En sus homilías, el beato Óscar Arnulfo habló de temas como la fe en Dios, el seguimiento de Jesús, el sentir con la Iglesia, la Doctrina Social de la Iglesia y el llamado perenne a la conversión. Como un tesoro inconmensurable y espiritual, el beato Óscar Arnulfo Romero, nos dejó alrededor de 200 homilías dominicales, sin contar las del día a día. Sus enseñanzas no han perdido el brillo de la novedad, pues en cada homilía está la palabra viva y eficaz de un pastor que se dejó guiar por la luz del Espíritu Santo. 
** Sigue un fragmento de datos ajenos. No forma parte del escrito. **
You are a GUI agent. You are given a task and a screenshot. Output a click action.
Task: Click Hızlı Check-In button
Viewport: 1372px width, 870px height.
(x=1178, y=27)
Sus homilías proféticas animaron y llenaron de esperanza a un pueblo oprimido y deseoso de su liberación. Su última homilía fue titulada la “Homilía de fuego”, homilía sonora y vibrante, en la que gritó: “En nombre de Dios pues, y en nombre de este sufrido pueblo, cuyos lamentos suben hasta el cielo cada día más tumultuosos, les suplico, les ruego, les ordeno en nombre de Dios: Cese la represión”. Romero predicó la paz, pero no a cualquier precio. Tomó decisiones responsables y definitivas por la causa del Reino de Dios. 

El sacrílego asesinato del arzobispo Óscar Arnulfo Romero y Galdámez, ocurrió el lunes 24 de marzo de 1980, al caer la tarde, en la capilla del Hospital “Divina Providencia” de San Salvador. Presidía la Eucaristía; al iniciar la liturgia eucarística, una detonación efectuada por el homicida, suboficial Marino Samayor Acosta, a quien le pagaron 114 dólares, impactó en el noble corazón del purpurado. El autor intelectual y cerebro de la operación: el mayor Roberto d’Aubuisson Arrieta. Nuestro mártir Romero y Galdámez muere cuando El Salvador era gobernado por la Junta Revolucionaria de Gobierno (JRG), que era un gobierno de facto. 

A los treinta y cinco años de su martirio, Mons. Romero alcanzó la gloria de los altares. La beatificación del siervo y mártir de Dios, Óscar Arnulfo Romero, realizada el 23 de mayo del 2015, en la Plaza Salvador del Mundo, en San Salvador, fue presidida por el cardenal Ángelo Amato, prefecto de la Causa de los Santos, quien dibujó la recia personalidad del beato y mártir Óscar Arnulfo, con estas palabras: “¿Quién era Romero? ¿Cómo se preparó al martirio? Digamos ante todo que Romero era un sacerdote bueno, un obispo sabio, pero sobre todo era un hombre virtuoso. Amaba a Jesús, lo adoraba en la Eucaristía, veneraba la Santísima Virgen María, amaba a la Iglesia, amaba al Papa, amaba a su pueblo. El martirio no fue una improvisación sino que tuvo una larga preparación. Romero, de hecho, era como Abraham, un hombre de fe profunda y de esperanza inquebrantable”. 

El Papa Francisco, recientemente, firmó el decreto que permite la pronta canonización del arzobispo salvadoreño Óscar Arnulfo Romero. El Salvador tendrá un santo, Latinoamérica tendrá un nuevo santo, la Iglesia contará con un nuevo intercesor. 

Hacemos nuestras las palabras de San Juan Pablo II: “Romero es nuestro, es de la Iglesia”. Y él es, como dijo el cardenal Amato, “otra estrella luminosísima que se enciende en el firmamento espiritual americano. Él pertenece a la santidad de la Iglesia americana”. 

¡Viva el mártir y profeta de América Óscar Arnulfo Romero!